◆ Exercise brief:
In the entries below, find each line bearing the string "computer" and copy it.

◆ Data extract:
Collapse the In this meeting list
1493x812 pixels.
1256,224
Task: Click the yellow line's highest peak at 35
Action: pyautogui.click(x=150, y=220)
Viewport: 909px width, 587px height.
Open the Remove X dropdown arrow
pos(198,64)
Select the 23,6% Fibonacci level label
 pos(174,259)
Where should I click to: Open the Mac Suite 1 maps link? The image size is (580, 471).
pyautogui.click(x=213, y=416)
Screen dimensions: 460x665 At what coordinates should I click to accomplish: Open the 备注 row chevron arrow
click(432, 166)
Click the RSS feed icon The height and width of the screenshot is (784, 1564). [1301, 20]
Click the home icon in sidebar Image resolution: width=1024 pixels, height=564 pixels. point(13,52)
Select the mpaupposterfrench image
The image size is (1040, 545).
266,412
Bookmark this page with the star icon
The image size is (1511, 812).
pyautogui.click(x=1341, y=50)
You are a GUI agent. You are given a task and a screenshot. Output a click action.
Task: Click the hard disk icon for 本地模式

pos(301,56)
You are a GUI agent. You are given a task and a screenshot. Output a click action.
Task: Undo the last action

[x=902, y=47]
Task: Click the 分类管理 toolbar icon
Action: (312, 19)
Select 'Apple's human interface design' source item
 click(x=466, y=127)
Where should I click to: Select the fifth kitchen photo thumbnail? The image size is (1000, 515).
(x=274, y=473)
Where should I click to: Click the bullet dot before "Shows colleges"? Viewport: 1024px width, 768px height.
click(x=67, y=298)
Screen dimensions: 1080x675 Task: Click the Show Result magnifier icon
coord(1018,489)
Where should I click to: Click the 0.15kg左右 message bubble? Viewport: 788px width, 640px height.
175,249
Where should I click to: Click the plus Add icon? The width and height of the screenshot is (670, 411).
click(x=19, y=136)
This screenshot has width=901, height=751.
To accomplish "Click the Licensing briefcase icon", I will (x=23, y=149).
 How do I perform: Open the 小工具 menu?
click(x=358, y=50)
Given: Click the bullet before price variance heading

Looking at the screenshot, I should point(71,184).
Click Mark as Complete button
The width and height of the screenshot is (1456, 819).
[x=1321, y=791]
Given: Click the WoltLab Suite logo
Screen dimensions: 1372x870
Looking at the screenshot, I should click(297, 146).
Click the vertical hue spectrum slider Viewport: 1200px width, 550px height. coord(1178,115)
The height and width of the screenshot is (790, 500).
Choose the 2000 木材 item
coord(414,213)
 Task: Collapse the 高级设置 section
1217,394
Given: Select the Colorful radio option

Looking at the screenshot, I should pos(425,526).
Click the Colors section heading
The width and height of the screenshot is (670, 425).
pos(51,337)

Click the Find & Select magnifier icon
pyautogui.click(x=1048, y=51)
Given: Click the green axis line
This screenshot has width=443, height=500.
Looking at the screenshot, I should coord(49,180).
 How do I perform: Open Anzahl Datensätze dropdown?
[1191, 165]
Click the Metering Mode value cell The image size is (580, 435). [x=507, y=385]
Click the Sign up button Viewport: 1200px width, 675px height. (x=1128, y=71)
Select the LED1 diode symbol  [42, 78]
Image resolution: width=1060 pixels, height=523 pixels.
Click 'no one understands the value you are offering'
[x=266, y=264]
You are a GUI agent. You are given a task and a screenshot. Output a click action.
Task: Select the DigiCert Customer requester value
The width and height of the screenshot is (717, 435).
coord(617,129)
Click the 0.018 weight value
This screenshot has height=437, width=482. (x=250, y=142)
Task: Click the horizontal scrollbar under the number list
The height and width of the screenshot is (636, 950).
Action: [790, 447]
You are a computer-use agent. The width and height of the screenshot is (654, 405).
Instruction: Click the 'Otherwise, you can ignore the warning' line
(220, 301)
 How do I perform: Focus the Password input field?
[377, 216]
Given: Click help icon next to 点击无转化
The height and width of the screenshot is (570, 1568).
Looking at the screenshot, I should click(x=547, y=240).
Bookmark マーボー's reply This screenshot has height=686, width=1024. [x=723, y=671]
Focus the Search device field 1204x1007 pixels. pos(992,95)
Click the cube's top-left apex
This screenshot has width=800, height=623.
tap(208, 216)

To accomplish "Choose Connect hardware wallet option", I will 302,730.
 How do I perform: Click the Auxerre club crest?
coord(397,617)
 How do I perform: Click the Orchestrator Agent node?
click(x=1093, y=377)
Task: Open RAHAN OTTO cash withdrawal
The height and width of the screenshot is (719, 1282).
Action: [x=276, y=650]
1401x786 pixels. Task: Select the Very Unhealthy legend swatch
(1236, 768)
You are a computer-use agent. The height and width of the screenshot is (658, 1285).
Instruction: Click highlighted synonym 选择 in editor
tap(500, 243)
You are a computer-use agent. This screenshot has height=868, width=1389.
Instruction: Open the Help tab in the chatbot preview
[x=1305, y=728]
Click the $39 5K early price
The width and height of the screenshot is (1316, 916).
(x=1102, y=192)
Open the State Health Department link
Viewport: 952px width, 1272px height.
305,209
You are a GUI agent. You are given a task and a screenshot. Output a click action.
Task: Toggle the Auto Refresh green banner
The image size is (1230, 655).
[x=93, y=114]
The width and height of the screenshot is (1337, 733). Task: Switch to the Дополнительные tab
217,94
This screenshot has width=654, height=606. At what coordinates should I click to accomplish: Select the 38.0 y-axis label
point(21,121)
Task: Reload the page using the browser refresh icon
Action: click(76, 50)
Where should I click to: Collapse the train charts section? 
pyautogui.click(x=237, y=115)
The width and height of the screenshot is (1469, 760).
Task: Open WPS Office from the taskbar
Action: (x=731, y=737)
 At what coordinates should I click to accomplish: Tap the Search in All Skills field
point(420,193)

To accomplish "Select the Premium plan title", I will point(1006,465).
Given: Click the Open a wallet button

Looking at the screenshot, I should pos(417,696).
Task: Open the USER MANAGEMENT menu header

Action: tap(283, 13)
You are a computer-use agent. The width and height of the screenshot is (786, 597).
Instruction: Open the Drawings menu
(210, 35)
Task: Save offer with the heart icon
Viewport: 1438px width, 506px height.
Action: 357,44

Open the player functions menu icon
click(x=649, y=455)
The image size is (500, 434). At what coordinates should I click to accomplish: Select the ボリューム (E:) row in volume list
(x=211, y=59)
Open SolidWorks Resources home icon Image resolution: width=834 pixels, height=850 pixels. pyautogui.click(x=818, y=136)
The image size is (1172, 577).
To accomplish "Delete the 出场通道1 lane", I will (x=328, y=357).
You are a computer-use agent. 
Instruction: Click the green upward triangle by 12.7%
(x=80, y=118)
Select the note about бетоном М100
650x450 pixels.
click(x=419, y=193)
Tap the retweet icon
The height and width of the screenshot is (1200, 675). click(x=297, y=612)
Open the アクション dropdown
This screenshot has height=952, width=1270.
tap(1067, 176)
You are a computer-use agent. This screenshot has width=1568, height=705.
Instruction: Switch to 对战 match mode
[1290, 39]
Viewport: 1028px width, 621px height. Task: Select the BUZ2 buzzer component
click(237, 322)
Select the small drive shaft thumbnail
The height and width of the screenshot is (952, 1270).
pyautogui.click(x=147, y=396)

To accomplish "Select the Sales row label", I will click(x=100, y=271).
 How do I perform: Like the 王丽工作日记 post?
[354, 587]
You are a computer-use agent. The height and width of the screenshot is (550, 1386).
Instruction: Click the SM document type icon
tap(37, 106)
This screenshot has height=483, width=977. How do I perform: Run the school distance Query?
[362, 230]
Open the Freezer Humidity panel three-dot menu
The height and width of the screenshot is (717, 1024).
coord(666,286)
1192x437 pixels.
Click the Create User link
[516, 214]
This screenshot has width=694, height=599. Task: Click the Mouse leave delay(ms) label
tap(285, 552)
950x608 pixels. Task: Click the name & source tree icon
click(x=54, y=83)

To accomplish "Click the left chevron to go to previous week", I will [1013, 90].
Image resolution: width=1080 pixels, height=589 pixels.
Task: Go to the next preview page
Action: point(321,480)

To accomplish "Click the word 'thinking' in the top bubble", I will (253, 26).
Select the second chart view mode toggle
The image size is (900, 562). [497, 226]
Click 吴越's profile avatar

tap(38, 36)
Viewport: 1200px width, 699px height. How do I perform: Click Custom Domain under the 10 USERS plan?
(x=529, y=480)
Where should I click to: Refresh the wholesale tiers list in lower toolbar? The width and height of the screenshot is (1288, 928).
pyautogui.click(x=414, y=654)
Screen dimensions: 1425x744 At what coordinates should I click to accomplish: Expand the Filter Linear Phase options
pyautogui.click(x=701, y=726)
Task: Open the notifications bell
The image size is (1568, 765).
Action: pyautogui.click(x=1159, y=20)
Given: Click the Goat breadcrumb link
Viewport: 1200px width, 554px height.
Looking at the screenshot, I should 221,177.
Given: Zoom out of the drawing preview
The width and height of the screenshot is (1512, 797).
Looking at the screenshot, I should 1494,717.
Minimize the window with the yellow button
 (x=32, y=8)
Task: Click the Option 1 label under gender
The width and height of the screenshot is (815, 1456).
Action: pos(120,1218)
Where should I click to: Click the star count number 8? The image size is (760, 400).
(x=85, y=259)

◆ The answer:
You are a computer-use agent. The width and height of the screenshot is (654, 405).
You are a computer-use agent. The height and width of the screenshot is (658, 1285).
You are a computer-use agent. This screenshot has height=868, width=1389.
You are a computer-use agent. The width and height of the screenshot is (786, 597).
You are a computer-use agent. 
You are a computer-use agent. This screenshot has width=1568, height=705.
You are a computer-use agent. The height and width of the screenshot is (550, 1386).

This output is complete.